Caribbean Island Jumps On Digital Nomad Visa Trend

The pandemic has led to the emergence of unique travel trends in an effort for the tourism industry to stay afloat during this uncertain time.

One of the most significant trends from this time has been long-term digital nomad visas that allows remote workers to temporarily reside in a certain country.

The latest country to jump on this trend is Dominica in the Caribbean. The nation’s Work in Nature (WIN) extended-stay visa allows visitors to live in Dominica for up to 18 months.

Individuals and families can apply for the visa, with the country offering a family bundle program that helps children attend school on the island.

Applicants have to have an annual salary of at least $50,000 or have alternative means to support themselves and anyone traveling with them.

The visa costs $800 for individuals and $1,200 for families.
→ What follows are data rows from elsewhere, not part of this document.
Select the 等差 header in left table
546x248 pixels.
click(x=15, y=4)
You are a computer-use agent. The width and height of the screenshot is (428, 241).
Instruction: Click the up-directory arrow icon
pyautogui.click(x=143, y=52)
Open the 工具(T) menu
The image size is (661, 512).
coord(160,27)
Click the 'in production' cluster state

After the application is sent off, applicants will receive a response within seven days. If approved, they will have a three-month grace period to relocate to the island.

If the visa program becomes popular, officials say they want to create a WIN Village that features a remote working community with various amenities such as entertainment spaces, coworking offices, accommodations and more.

Credit: Canva

WeWork And D.C. Team Up To Bring Workers Back To The Office

WeWork is launching a new program in Washington D.C that aims to help the area’s economic recovery.
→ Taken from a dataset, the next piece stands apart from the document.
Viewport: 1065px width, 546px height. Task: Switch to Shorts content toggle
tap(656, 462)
The program will offer free or discounted office space for individuals and businesses who are either relocating, returning or expanding into the market.
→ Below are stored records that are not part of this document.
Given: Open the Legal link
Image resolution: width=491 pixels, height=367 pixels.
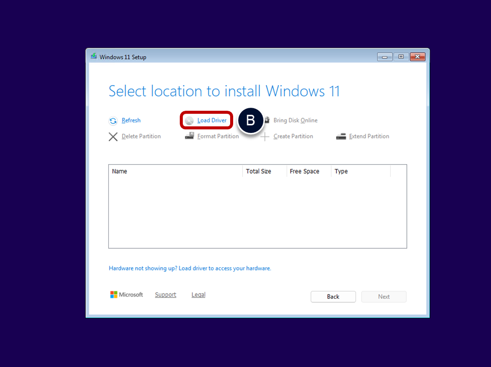Looking at the screenshot, I should coord(198,295).
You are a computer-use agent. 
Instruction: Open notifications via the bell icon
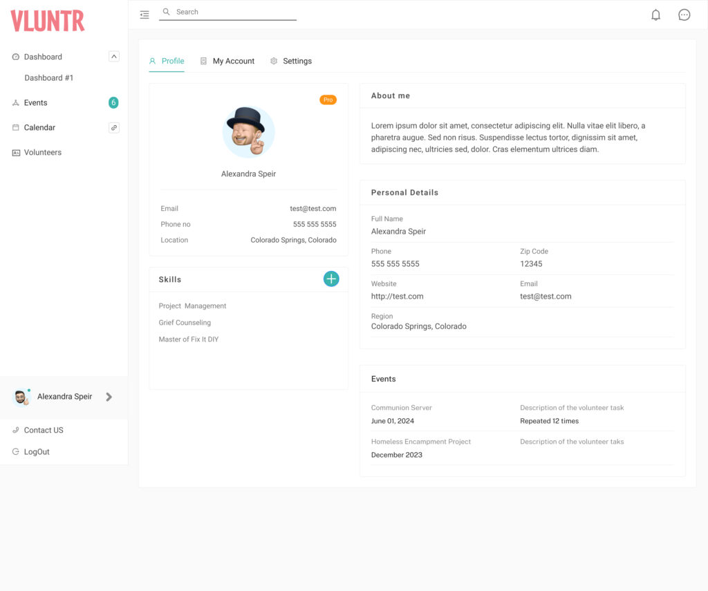click(655, 14)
The coworking firm is working with D.C. Mayor Muriel Bowser to bring awareness to the D.C. x WeWork program and hoping that it will help bring employees back into the office.

“It’s just a natural role for us to play given our focus on the office and the opportunities that exist right now with flexible office space,” said Errol Williams, territory vice president for WeWork. “Many companies are now returning to work, and WeWork is obviously embedded in so many of these cities and communities, and we see an opportunity for us to play a role in supporting the economic growth and recovery in these cities.”

The company will offer two months of free private office space at some of its locations in the area with a six-month commitment, or three months free with a 12-month commitment. It is also offering a 15% discount to its membership program, WeWork All Access.

Over the past year, WeWork has had to close at least seven locations in the D.C. due to the fallout of the pandemic and the operator attempting to remedy its reputation after its failed IPO in 2019.

While the District is not subsidizing this initiative, it is supporting it through its own networks.

Credit: Unsplash

Companies Need To Adapt To The Hybrid Future

While working from home has been a dream come true for many professionals, it has also proven to not be a one-size-fits-all approach.

Cities in particular are having to reconsider what their infrastructure will look like as companies move forward with more remote arrangements. Now, changes in housing, employment and overall architecture will have to be addressed.

“The effects of the remote-work revolution are already being felt,” said Richard Florida and Adam Ozimek, writers for WSJ Saturday Essay. “Over time, the competition for talent could shift to places that offer the best combination of quality of life, affordability, and state-of-the-art ecosystems to support remote work.”

The growth of remote working has expanded employment options, so finding a balance between remote and in-person accommodations will be crucial. While geographic location is no longer an obstacle for remote workers, the lack of company-provided resources could be.

Companies that are looking towards hybrid work arrangements are reconfiguring their workspaces to serve more as a collaborative hub rather than an environment for all-things workers. Some have even adopted satellite offices in suburban areas for workers who still want a well-equipped workspace without the lengthy commutes.

This is already leading to a huge uptick in office takeup in suburban areas and secondary cities.